Work task: The required output is the stretch from the line containing "This screenshot has width=692, height=394." through the line containing "Click filter icon in Отчет Avito column" in the records below, unaltered and with no pictures.

= = = =

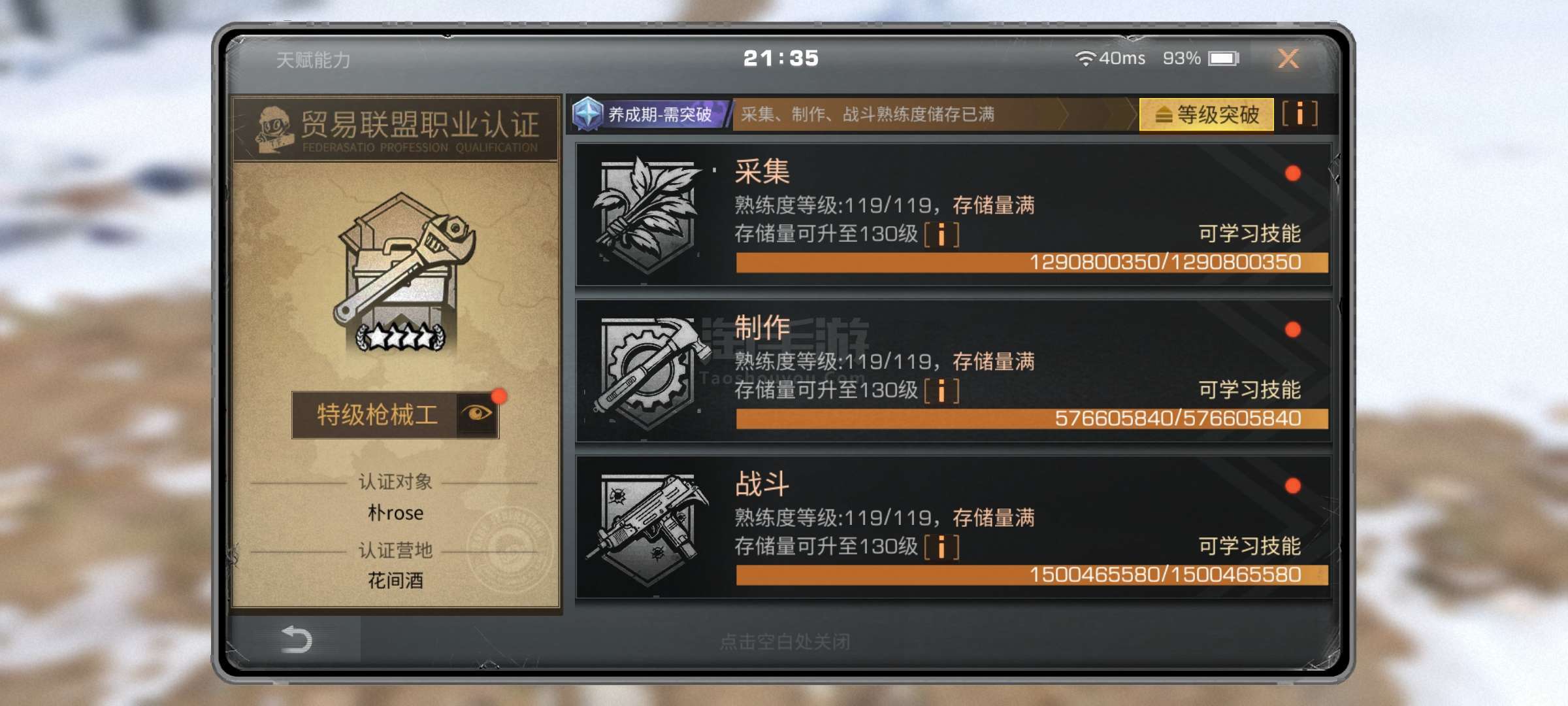This screenshot has width=1568, height=706.
Task: Open the 制作 crafting skill entry
Action: 953,371
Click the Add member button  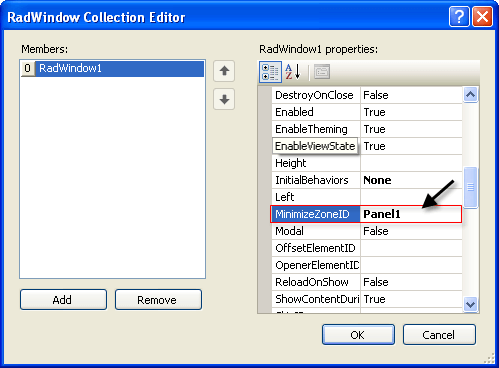click(63, 300)
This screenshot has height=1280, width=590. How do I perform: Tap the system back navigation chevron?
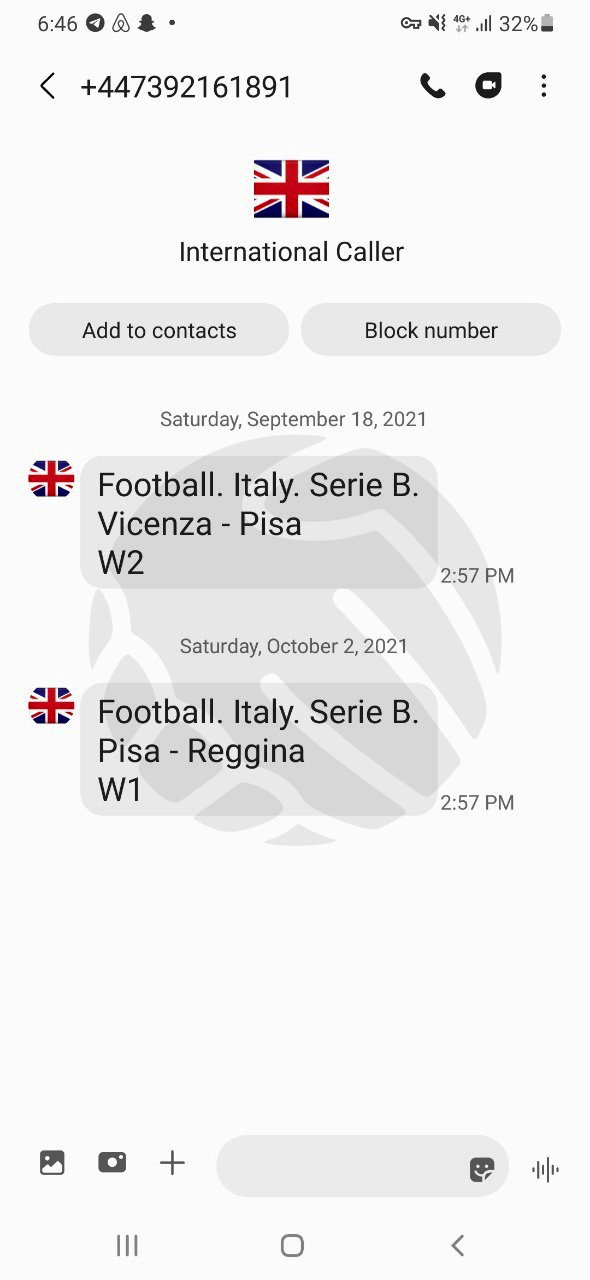(458, 1245)
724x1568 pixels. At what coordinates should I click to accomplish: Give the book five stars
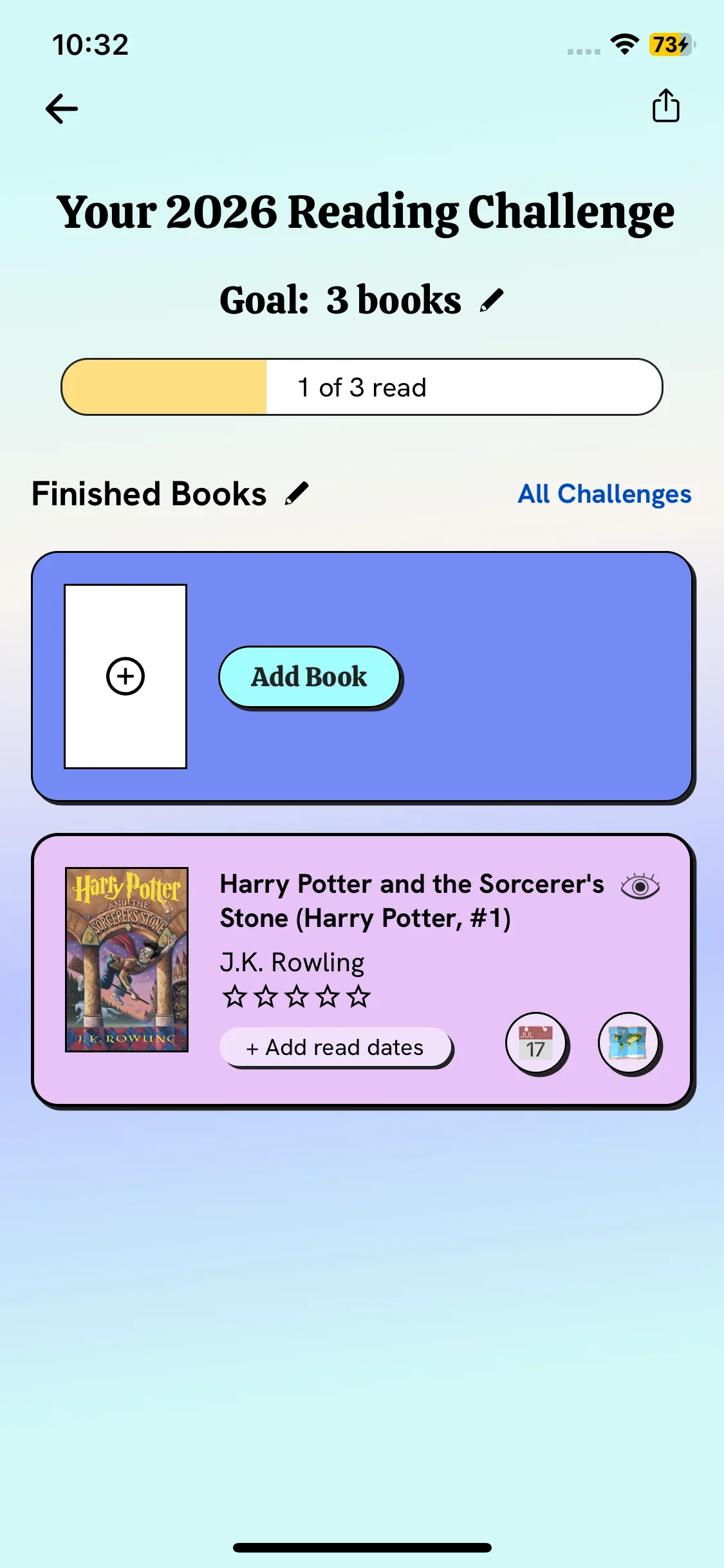(358, 996)
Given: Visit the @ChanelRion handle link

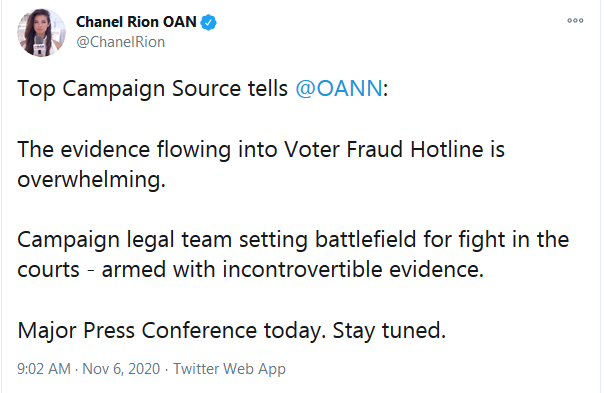Looking at the screenshot, I should click(121, 42).
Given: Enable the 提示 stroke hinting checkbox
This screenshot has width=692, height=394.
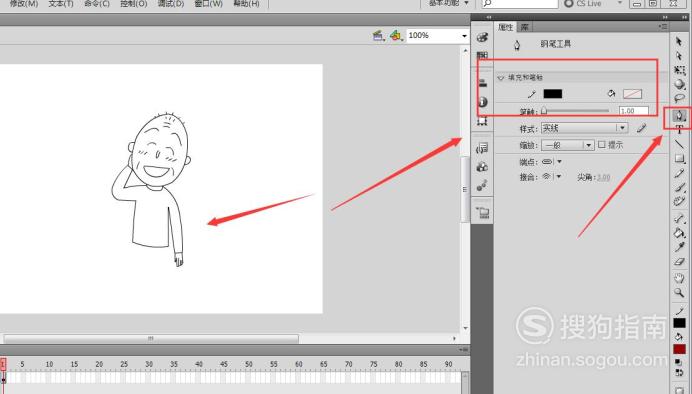Looking at the screenshot, I should [602, 144].
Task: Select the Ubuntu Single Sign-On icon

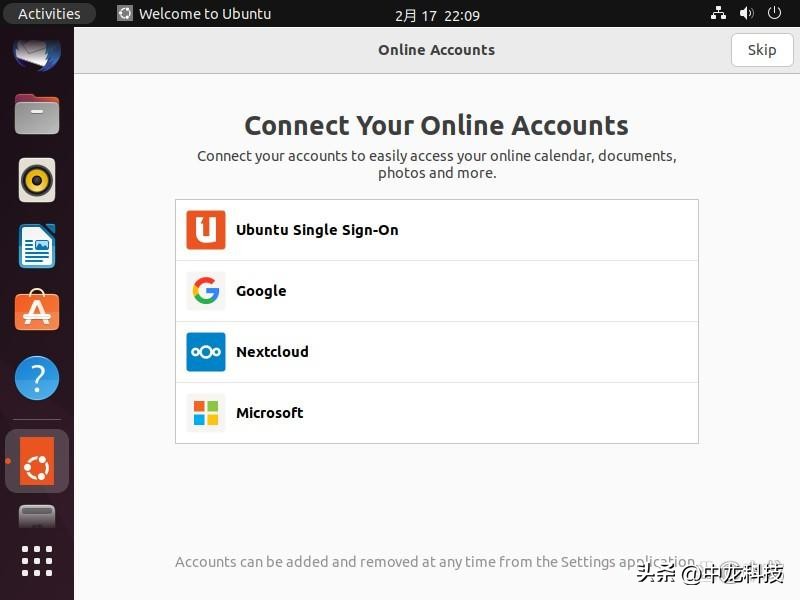Action: click(x=205, y=230)
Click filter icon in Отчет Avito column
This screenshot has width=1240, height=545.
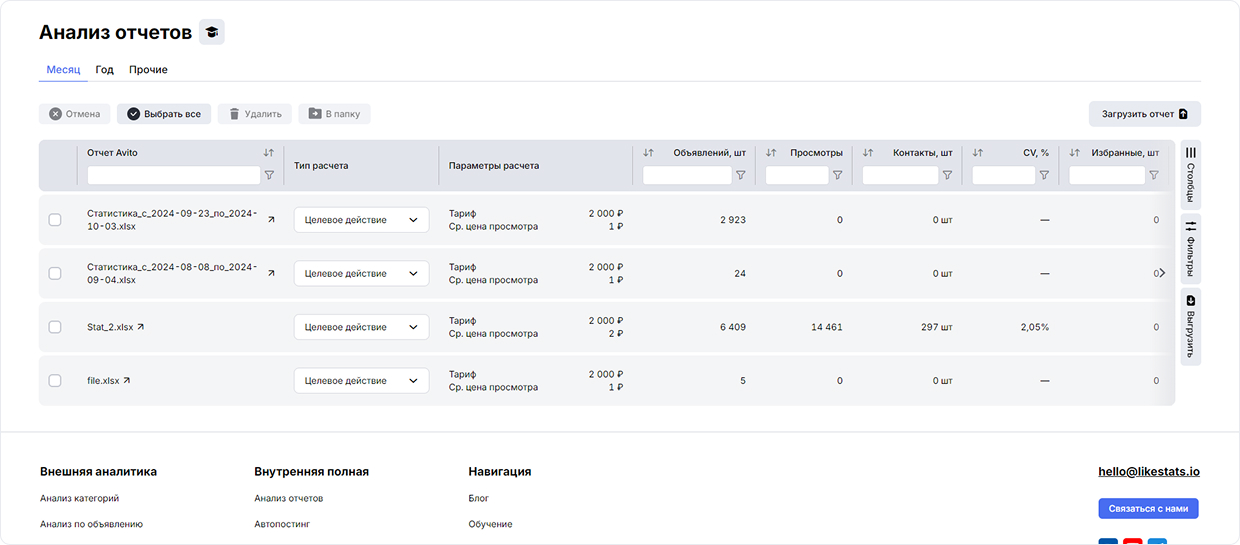(269, 175)
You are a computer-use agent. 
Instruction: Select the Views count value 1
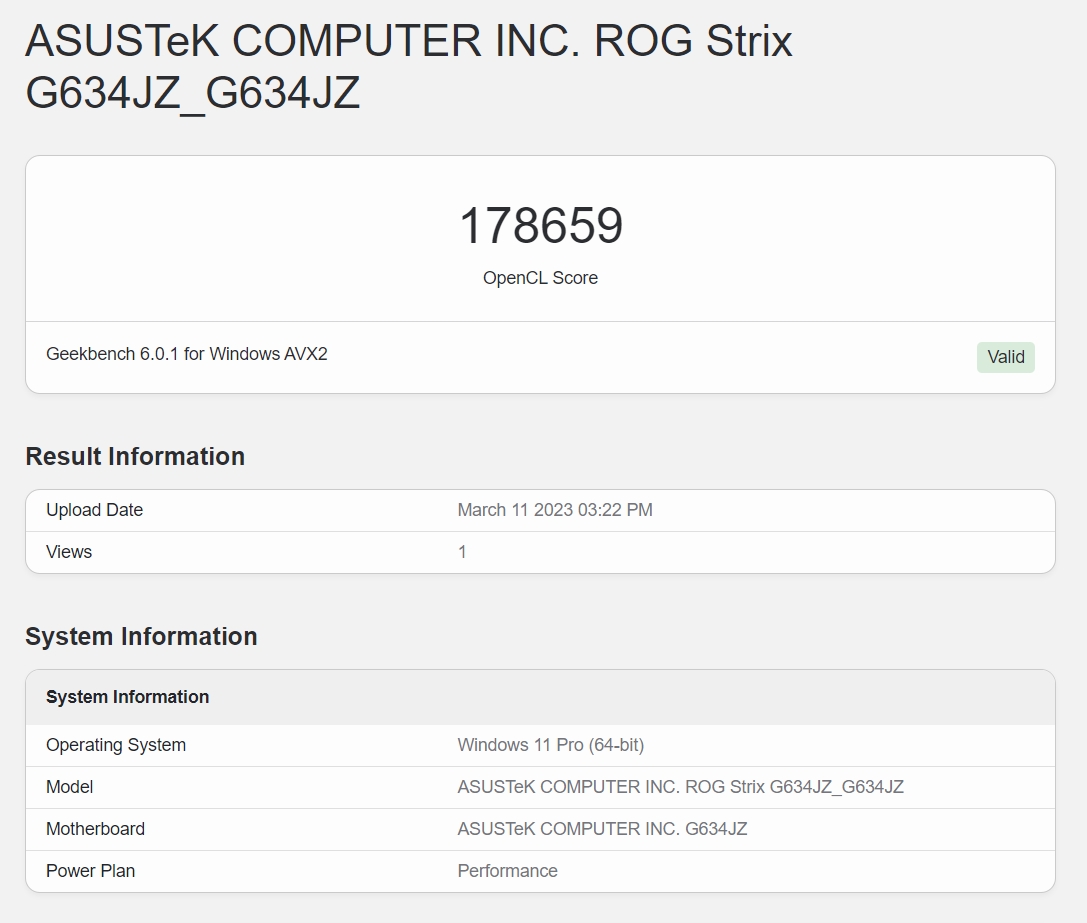(462, 552)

= = = =

Written answer:
This screenshot has width=692, height=394.
Looking at the screenshot, I should [602, 144].
Task: Select the Ubuntu Single Sign-On icon

Action: click(x=205, y=230)
Click filter icon in Отчет Avito column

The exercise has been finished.